Entregarle el gobierno a algunos sectores privilegiados del PRM, sector privado y participación ciudadana, aleja todas las posibilidades de encausar el nuevo gobierno por senderos de una verdadera democracia que garanticen las libertades democráticas y el bienestar de la población. Mientras, el primero le interesa escalar social y económicamente; el segundo, anda detrás de los bienes del Estado, y, por último, están los que luchan contra la corrupción y la impunidad bajo la sombra del poder de los Estados Unidos de Norteamérica.

Conformar un gobierno depende de la voluntad del presidente de la República y de la visión que tenga del presente y futuro de la sociedad. Sin duda, necesitamos profundizar el proceso democrático que garanticen las reformas constitucionales pendientes y que detenga, régimen de consecuencia, la galopante corrupción que desde el poder manifiestan todo el que llega.

El régimen de consecuencia debe ser apegado a la Constitución de la República y otras leyes sustanciales que guían a los ciudadanos por el camino sujeto a la Ley. No es justo que al dominicano común y corriente se le aplique todo el peso de la ley, por pendejadas; mientras los funcionarios gozan de impunidad al malversar cuantiosos recursos, y, violan lo que llaman conflicto de intereses.

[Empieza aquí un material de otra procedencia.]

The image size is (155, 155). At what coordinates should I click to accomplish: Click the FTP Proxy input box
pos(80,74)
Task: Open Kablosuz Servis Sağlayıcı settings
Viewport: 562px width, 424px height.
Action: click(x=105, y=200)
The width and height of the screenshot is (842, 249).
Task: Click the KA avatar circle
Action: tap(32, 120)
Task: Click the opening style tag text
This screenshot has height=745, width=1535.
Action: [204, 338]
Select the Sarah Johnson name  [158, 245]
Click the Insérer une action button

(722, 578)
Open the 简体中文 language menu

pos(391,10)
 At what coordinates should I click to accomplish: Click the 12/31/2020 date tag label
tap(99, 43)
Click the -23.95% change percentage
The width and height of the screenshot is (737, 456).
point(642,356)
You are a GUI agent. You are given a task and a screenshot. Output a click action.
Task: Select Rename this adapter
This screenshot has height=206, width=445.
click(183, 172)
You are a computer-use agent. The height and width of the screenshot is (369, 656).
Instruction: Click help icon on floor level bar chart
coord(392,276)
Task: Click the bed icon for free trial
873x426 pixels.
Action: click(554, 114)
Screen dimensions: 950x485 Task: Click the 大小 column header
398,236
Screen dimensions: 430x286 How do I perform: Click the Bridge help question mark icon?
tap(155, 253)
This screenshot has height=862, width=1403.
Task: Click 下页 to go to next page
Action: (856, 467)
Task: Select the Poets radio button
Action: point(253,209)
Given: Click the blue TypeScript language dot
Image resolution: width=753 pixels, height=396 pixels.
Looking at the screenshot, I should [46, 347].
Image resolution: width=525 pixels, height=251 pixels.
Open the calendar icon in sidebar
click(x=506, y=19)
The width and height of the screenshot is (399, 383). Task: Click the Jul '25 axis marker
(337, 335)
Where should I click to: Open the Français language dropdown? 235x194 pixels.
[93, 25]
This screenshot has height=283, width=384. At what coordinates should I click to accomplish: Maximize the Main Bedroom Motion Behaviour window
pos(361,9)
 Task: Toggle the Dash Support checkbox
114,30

La conducción con firmeza, del presidente Abinader, del aparato estatal debe estar en consonancia con el programa de gobierno, es la garantía de evitar las distorsiones que se exhiben en la opinión pública, a manera de ensayo, para su ejecución. No hay vuelta atrás, fracasar de nuevo, en las modificación y profundización de las reformas, políticas, económicas y sociales, esperadas por décadas.

La malsana práctica, muy usada, de llegar al poder para enriquecerse utilizando recursos públicos, debe ser erradicada, si se quiere profundizar el proceso democrático. Es la mayor y delicada prueba de fuego que tiene el actual gobierno. Con la experiencia de los anteriores gobiernos, no le queda de otra que predicar con el ejemplo, y evitar sucumbir ante la corrupción y la impunidad.

Los hombres y mujeres calificados que en sus hojas de servicios se destaquen la honestidad, patriotismo y el don de servil, deben de ser considerado para ocupar cargos públicos, incluyendo a los revolucionarios y comunistas. Solo con la participación de todos los sectores nacionales se puede emprender el camino hacia la profundización de la democracia y cambiar el rumbo en la conducción de los asuntos estatales..

Los funcionarios deben administrar en forma correcta, sin politiquería ni corrupción, la institución pública que se le entrega; conducirla por los senderos de la eficiencia, productividad y conservar la misma. Los bienes del Estado están para servil, garantizando rentabilidad, sin caer en la presión brutal del mercado. Muchas veces sirven de equilibrio; por eso el sector privado quiere sacarla, adquiriéndola, del negocio.